The central entrance pavilion includes two bow-fronted rooms, a meeting room to the east and study to the west, and a central entrance hall and porch. These rooms have rendered masonry walls, plaster ceilings and feature high-quality timber joinery. The entrance hall, has a marbled tiled floor and is timber panelled to dado height. Stained glass in two fanlights and tall arched niches in its four corners depict Shakespearian characters: Touchstone (As You Like It), Jaques (As You Like It), Portia (The Merchant of Venice), Beatrice (Much Ado About Nothing), Viola (Twelfth Night) and Rosalind (As You Like It). The niche in the southwest corner of the hall opens onto a timber staircase which leads to the tower room. In the study are elaborate built-in timber bookshelves and cabinets and a fireplace with an ornate timber surround.

The dining room, accessed from a breezeway at the rear of the entrance hall, has rendered walls with timber wainscoting and an ornate coved and panelled ceiling that is lined with diagonal tongue and groove boards. The room, which overlooks both courtyards, is embellished with stained glass windows in arched openings, elaborate timber lintels over the entry doors, built-in timber furniture, two fireplaces and bay windows in arched recesses.

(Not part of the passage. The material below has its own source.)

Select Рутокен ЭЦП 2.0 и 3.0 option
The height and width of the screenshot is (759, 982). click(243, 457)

Circulation throughout the building is via the extensive verandahs and colonnades, all of which are now enclosed. The southern ends of the courtyards, once open, are now blocked off by two brick bathroom wings with storage areas underneath. The house has six brick chimney stacks, some of which are highly ornate.

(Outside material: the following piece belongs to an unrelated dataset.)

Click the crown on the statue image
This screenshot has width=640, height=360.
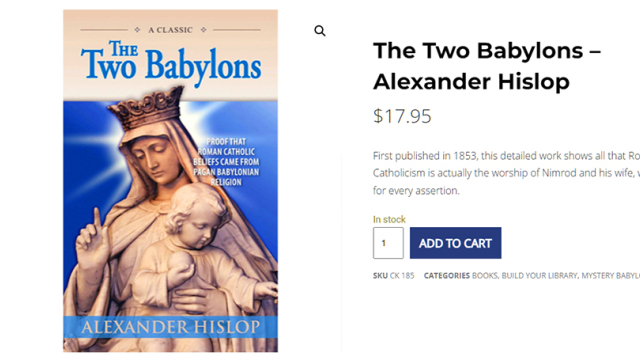[146, 107]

While the former house is elevated high above the street, the former library/studio building, now the chapel, steps down the site. Built on a finger of land between the entry driveway, Vulture Street and the railway line, the building which is integrated with the adjacent pathway, steps and walls, forms an entry onto the site. The former library is a one-storeyed buttressed brick structure with contrasting rendered details including castellated parapets, window frames, arches and base and has steeply pitched terracotta tiled roofs. It was designed in the English Perpendicular "gothic revival" style.

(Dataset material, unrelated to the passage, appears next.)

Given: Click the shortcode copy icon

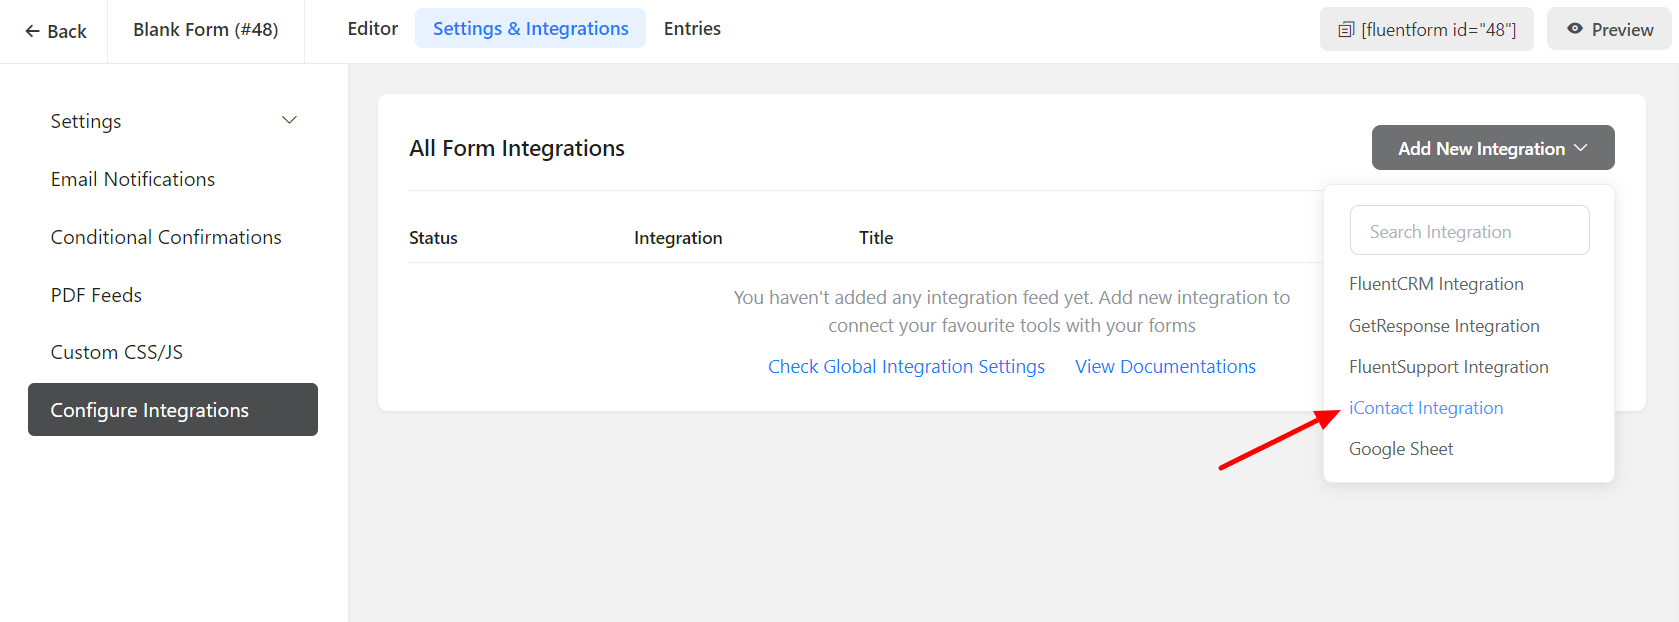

The octagonal north end has four stained glass memorial windows which are the work of Brisbane artist William Bustard. The interiors have been altered and a new entry constructed at the southern end.

These buildings of Somerville House are all red brick with cement render details and form a cohesive and intact group prominently located above the historic precinct surrounding South Brisbane Memorial Park and adjoining the former South Brisbane Town Hall.

== Heritage listing ==
Cumbooquepa was listed on the Queensland Heritage Register on 21 October 1992 having satisfied the following criteria.

The place is important in demonstrating the evolution or pattern of Queensland's history.

Cumbooquepa is important in demonstrating the evolution of Queensland's history as evidence of education for girls in Queensland.

The place demonstrates rare, uncommon or endangered aspects of Queensland's cultural heritage.

Cumbooquepa is an uncommon example of a large late 19th century residence, which is exceptional for its architectural quality, lavish interiors, and prominence as a landmark.

The place is important because of its aesthetic significance.

The school buildings are important in exhibiting a range of aesthetic qualities valued by the community, in particular the architectural distinction of the former library/studio building, the high quality of the stained glass and timber joinery in Cumbooquepa and the former library/studio building, the cohesive and picturesque grouping of landscape elements and buildings, the contribution of the wall and garden to the streetscape and the contribution to the townscape as a landmark.

The place has a strong or special association with a particular community or cultural group for social, cultural or spiritual reasons.

Cumbooquepa has a special association with the Brisbane High School for Girls.

The place has a special association with the life or work of a particular person, group or organisation of importance in Queensland's history.

Cumbooquepa has a special association with the Stephens Family, CE Harker, MK Jarrett and the US Army and Brisbane architects, GHM Addison, and TBF Gargett and artisan William Bustard, and are important examples of their work.